--- Data provided ---

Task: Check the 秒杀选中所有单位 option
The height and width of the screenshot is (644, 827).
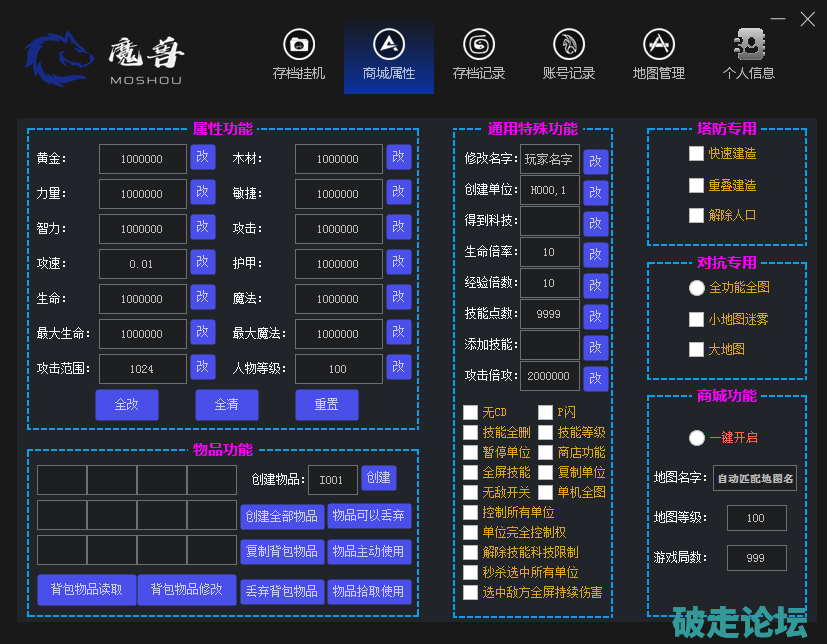Action: [471, 573]
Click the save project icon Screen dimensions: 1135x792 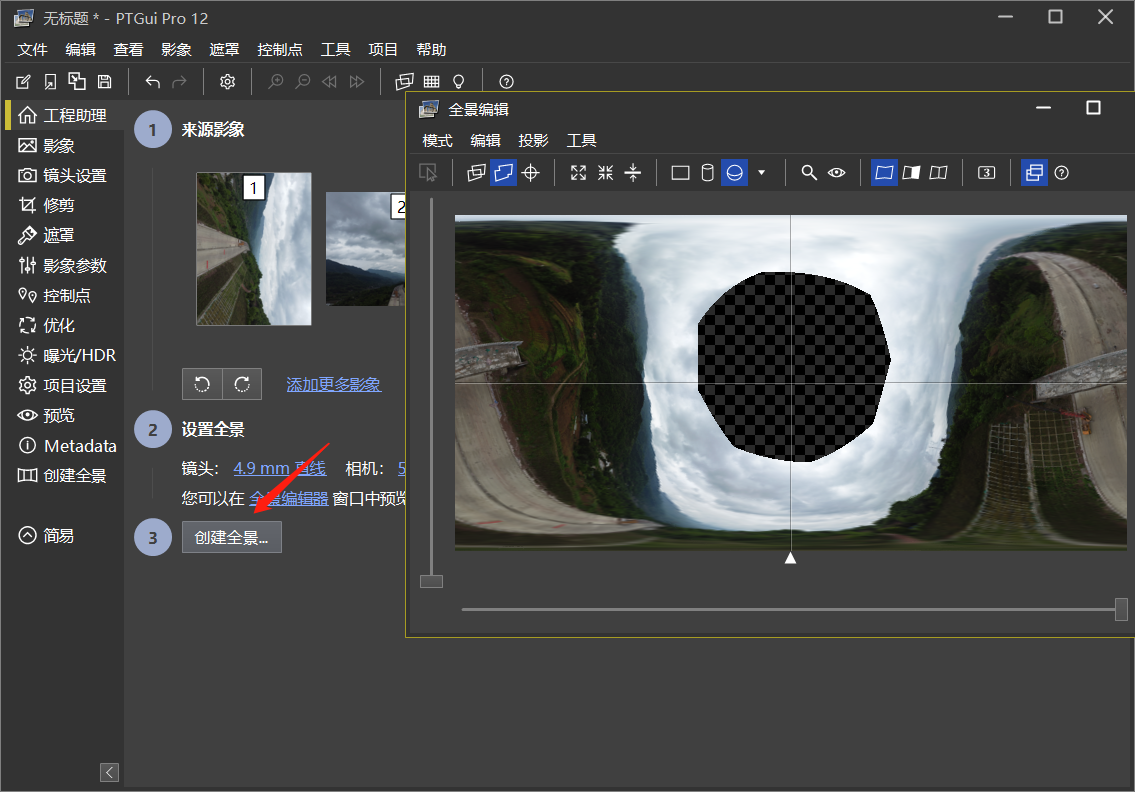[105, 81]
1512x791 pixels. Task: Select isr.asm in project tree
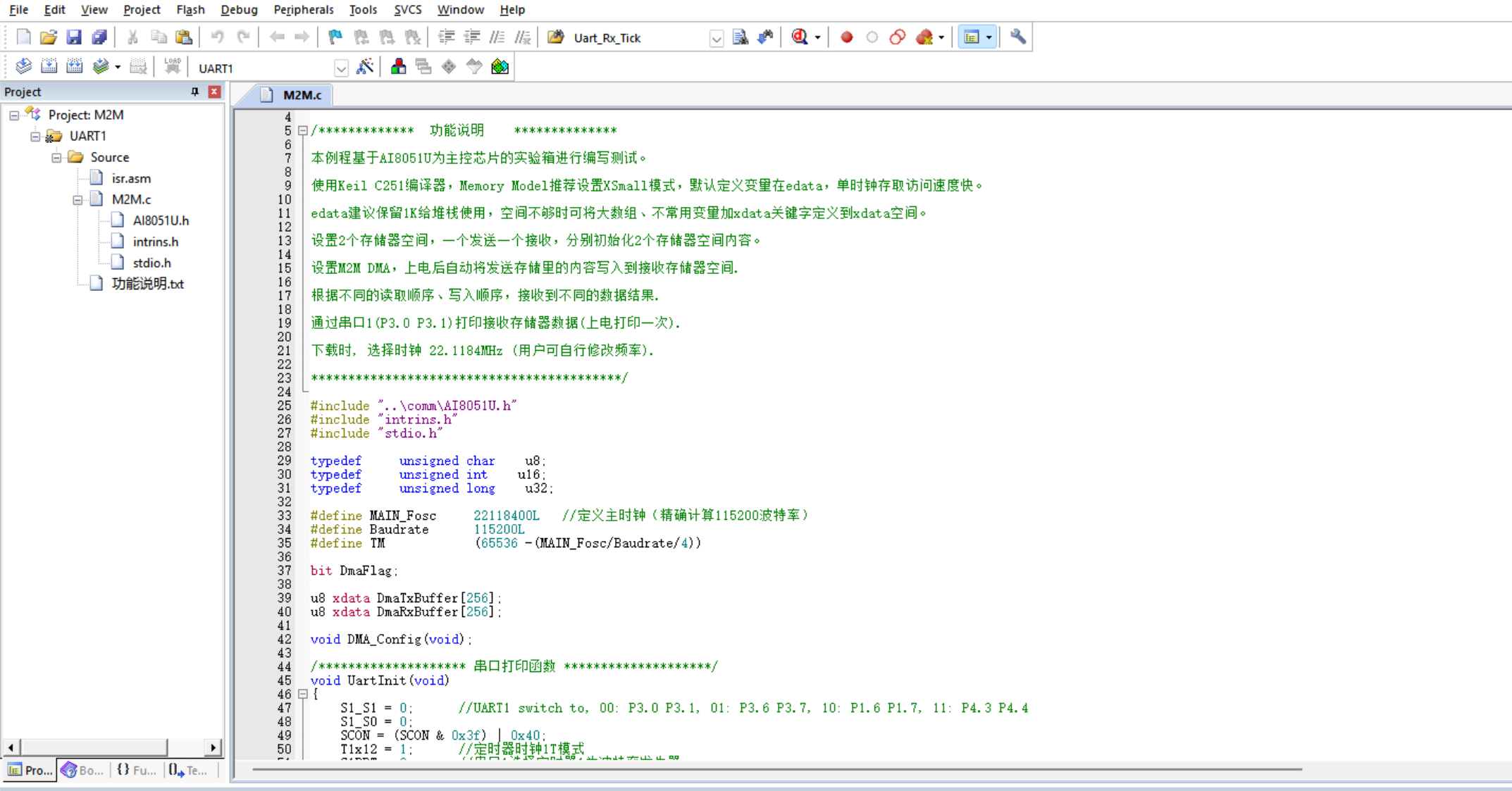coord(131,178)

---

## Instruction
Count the lines above that contain the word "Task" and reply with only that number.

## Written response
2